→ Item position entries
---------------

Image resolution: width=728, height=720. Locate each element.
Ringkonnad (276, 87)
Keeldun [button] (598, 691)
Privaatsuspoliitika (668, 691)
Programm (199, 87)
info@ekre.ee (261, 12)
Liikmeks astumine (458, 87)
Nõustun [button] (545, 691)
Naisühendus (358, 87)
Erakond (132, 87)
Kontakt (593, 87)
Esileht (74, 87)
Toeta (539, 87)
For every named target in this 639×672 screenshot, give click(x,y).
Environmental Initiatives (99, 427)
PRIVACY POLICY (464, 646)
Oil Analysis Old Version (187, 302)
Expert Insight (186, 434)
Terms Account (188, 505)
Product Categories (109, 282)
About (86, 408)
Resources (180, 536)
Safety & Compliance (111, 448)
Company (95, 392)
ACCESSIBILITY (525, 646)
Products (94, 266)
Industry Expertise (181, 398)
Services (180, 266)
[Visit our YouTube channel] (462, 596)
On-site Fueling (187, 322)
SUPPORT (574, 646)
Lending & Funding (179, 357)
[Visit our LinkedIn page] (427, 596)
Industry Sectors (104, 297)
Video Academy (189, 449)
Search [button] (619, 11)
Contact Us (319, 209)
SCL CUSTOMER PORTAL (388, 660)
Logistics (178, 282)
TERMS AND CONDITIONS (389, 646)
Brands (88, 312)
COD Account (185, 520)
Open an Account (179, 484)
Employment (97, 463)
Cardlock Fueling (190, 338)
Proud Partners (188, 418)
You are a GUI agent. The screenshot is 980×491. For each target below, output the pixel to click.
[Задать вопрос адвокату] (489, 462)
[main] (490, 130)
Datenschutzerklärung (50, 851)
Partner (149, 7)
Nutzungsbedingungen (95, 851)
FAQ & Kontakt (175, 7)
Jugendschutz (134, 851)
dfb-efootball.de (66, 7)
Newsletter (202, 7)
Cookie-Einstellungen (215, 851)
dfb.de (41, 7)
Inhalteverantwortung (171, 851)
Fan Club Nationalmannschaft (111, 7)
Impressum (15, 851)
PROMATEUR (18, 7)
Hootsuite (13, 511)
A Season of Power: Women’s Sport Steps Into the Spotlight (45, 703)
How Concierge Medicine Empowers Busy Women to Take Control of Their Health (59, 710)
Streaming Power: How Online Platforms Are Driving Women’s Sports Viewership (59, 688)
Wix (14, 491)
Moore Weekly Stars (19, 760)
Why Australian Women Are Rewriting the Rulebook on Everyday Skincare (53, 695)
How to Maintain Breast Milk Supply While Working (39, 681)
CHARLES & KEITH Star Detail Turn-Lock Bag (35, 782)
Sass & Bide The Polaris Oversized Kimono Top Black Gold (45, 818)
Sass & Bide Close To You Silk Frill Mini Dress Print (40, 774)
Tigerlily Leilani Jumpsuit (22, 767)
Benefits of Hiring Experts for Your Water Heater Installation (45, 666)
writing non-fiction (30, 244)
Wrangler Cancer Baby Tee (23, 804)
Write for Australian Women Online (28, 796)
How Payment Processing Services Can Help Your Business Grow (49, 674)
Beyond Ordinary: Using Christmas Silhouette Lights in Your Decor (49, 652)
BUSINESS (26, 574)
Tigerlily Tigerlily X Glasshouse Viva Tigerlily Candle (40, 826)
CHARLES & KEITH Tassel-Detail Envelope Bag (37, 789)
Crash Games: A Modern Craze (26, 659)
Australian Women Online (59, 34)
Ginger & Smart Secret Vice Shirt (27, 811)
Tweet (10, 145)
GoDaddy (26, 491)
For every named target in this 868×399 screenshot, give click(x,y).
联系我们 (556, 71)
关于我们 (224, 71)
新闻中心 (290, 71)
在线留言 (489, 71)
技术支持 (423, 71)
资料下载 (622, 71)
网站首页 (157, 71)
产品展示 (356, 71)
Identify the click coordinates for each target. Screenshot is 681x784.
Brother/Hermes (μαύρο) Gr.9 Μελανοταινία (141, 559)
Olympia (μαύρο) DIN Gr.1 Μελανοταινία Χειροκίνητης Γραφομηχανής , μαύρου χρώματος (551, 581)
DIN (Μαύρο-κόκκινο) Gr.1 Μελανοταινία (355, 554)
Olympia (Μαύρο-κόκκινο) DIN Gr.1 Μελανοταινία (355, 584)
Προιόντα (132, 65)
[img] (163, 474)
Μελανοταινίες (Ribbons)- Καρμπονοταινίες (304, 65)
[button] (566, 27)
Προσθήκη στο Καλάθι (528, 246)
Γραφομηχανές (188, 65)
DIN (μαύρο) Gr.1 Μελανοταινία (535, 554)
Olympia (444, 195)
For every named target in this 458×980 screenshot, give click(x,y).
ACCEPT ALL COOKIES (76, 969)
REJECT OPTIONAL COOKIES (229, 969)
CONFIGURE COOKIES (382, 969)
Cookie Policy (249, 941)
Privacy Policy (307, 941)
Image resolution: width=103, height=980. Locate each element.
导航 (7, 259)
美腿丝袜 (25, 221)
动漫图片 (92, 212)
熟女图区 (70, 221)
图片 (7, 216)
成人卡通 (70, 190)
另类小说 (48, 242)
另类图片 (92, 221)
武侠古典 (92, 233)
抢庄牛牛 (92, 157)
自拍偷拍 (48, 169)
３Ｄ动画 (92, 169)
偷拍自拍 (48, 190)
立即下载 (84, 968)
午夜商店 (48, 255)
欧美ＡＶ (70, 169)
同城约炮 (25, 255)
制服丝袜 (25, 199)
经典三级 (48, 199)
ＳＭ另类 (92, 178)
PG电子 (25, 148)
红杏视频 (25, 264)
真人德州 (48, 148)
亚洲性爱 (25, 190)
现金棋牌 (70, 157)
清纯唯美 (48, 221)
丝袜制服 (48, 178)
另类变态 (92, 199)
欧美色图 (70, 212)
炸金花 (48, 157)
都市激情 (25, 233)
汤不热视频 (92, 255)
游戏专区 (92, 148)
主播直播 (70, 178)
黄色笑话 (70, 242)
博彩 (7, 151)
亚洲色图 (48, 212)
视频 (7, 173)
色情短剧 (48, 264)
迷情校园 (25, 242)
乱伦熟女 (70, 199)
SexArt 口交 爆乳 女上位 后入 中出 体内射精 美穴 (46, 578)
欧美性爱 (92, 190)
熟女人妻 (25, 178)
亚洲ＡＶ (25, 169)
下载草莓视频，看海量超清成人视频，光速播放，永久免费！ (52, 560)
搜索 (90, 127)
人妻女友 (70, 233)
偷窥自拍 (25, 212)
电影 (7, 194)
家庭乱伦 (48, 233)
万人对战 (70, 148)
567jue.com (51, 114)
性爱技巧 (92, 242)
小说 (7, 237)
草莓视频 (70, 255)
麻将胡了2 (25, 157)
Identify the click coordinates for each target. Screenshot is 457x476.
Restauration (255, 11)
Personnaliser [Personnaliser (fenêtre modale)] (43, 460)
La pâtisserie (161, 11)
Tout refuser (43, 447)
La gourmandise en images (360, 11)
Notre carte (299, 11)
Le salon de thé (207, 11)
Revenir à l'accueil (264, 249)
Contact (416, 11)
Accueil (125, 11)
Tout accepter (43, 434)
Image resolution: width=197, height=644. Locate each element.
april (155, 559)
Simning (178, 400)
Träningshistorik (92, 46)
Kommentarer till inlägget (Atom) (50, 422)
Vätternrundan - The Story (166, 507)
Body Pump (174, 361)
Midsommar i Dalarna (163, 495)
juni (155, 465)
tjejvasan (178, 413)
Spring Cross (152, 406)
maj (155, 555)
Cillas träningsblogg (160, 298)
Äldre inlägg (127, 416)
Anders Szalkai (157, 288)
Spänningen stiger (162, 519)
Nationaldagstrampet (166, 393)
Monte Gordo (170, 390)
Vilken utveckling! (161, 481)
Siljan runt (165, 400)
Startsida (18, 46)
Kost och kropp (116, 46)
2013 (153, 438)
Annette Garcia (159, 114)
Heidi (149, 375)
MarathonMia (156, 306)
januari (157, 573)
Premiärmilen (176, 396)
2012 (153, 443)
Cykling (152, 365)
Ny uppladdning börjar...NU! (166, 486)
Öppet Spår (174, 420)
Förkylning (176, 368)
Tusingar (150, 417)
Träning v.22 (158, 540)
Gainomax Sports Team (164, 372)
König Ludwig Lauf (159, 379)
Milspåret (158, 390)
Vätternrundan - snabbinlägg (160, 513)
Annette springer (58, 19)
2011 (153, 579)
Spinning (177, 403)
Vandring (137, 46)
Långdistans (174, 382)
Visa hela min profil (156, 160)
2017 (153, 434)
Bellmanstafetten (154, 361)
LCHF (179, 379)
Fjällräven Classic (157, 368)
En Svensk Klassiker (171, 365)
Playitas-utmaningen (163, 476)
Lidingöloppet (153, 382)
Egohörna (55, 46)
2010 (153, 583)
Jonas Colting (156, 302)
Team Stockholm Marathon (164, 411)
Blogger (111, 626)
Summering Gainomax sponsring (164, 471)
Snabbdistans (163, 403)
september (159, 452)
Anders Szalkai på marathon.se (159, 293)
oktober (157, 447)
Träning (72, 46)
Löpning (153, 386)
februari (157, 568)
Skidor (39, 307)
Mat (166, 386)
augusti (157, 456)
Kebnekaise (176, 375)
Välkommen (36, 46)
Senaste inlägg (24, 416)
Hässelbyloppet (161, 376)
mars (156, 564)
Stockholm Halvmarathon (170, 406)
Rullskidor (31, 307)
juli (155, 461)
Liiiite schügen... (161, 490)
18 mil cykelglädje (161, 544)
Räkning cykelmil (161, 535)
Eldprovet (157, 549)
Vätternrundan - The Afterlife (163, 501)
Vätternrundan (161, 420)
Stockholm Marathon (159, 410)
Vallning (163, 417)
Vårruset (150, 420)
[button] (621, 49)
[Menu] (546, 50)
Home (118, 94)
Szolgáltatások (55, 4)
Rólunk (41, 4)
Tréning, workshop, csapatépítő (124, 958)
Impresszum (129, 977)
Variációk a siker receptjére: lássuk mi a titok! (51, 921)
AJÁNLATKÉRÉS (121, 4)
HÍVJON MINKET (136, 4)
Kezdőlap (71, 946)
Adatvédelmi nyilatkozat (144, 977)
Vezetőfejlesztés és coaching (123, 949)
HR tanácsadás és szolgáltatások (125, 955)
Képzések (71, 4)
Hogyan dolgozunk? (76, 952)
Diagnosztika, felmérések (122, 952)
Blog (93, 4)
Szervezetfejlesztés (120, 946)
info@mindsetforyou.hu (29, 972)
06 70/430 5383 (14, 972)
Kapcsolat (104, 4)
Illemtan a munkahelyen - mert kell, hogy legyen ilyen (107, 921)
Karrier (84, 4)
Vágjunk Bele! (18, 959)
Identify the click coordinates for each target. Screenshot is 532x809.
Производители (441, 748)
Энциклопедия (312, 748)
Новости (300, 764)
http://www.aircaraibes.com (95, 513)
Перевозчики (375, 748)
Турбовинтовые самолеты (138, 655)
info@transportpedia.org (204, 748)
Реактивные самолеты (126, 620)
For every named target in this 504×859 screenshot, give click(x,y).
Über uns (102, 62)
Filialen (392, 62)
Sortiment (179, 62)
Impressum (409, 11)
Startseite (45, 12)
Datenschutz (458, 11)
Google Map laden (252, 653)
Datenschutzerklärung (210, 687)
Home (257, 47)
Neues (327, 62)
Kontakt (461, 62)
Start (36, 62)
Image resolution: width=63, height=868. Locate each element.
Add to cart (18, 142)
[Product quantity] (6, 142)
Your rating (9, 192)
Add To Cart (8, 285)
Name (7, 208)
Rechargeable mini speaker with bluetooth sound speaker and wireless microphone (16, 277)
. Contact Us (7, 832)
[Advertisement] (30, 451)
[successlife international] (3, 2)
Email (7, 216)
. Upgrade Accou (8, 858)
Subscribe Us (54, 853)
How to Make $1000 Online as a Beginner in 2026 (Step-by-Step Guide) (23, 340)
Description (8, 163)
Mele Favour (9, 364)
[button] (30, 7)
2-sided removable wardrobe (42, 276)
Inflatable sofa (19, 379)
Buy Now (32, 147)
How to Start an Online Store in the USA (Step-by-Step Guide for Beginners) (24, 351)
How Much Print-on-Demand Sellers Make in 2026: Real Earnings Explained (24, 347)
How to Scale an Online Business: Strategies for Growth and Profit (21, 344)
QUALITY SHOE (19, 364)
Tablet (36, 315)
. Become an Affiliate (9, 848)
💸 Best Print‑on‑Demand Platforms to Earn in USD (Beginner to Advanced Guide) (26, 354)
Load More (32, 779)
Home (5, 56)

---------------

→ What this task involves
Copy everything from the line with "Новости (300, 764)" down to the line with "Inflatable sofa (19, 379)", putting "Standorte" in place of "Filialen" and leaving the rest as is.

→ Exercise solution
Новости (300, 764)
http://www.aircaraibes.com (95, 513)
Перевозчики (375, 748)
Турбовинтовые самолеты (138, 655)
info@transportpedia.org (204, 748)
Реактивные самолеты (126, 620)
For every named target in this 504×859 screenshot, give click(x,y).
Über uns (102, 62)
Standorte (392, 62)
Sortiment (179, 62)
Impressum (409, 11)
Startseite (45, 12)
Datenschutz (458, 11)
Google Map laden (252, 653)
Datenschutzerklärung (210, 687)
Home (257, 47)
Neues (327, 62)
Kontakt (461, 62)
Start (36, 62)
Image resolution: width=63, height=868. Locate each element.
Add to cart (18, 142)
[Product quantity] (6, 142)
Your rating (9, 192)
Add To Cart (8, 285)
Name (7, 208)
Rechargeable mini speaker with bluetooth sound speaker and wireless microphone (16, 277)
. Contact Us (7, 832)
[Advertisement] (30, 451)
[successlife international] (3, 2)
Email (7, 216)
. Upgrade Accou (8, 858)
Subscribe Us (54, 853)
How to Make $1000 Online as a Beginner in 2026 (Step-by-Step Guide) (23, 340)
Description (8, 163)
Mele Favour (9, 364)
[button] (30, 7)
2-sided removable wardrobe (42, 276)
Inflatable sofa (19, 379)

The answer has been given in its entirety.